I am an archaeologist artist. I search, excavate, catalog and re-imagine. I look at now historically. In 1971 BCE (before the computer era) I studied the research Andy Warhol carried out in the 60’s. I too became interested in expanding public access to high culture. I explored ways to place art into the built environment. Influenced by Walter Benjamin’s The Work of Art in the Age of Mechanical Reproduction and Andre Malraux’s Museum Without Walls, I photographed vending machines and photographed the art galleries in the Rhode Island School of Design Museum. Using number 11 Xacto knife blades, I cut out the paintings, extracted them from the gallery walls and pasted them into vending machine images. I pasted the art filled vending machines into a photograph of Thayer Street and inside the Providence train station. This “virtual”, photo based, hypothetical project caught the attention of an English design magazine and subsequently the government of South Africa requested a price list so that they could distribute these non-existent vending machines throughout Johannesburg.

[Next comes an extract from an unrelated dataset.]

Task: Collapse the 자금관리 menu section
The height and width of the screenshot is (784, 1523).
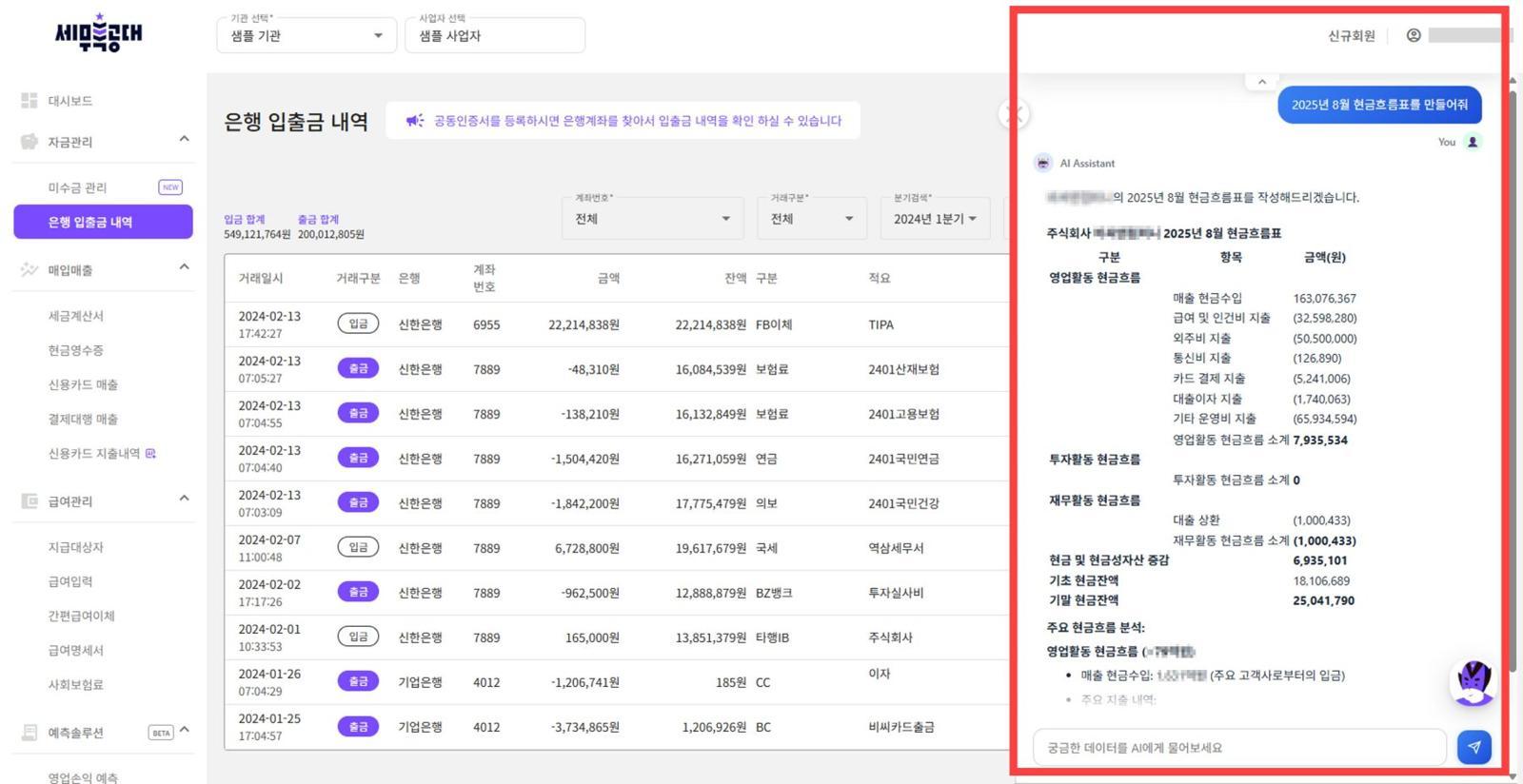Action: point(184,140)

At 22 years of age, I was not interested in permanence and archival issues were furthest from my mind. These rubber cemented photo-montages deteriorated. In Painting Vendor, the Georges Braque fell and from A Revival of Prints, an Albrecht Durer delaminated. Frank Stella separated from Artist at Work vender, and Auguste Rodin’s Balzac fell. The pages yellowed and wrinkled. I wrinkled, my hair fell, and my hearing faded. I reconstructed these photomontages from the catalog titled Proposal for Rhode Island School of Design Mechanical Museum Expansion Program using Photoshop.
This method of juxtaposition, cutting and pasting; band saw or number 11 Xacto knife or Photoshop, helps me to understand the everyday, to break thru preconceptions about the way things should look and to imagine how the world could be.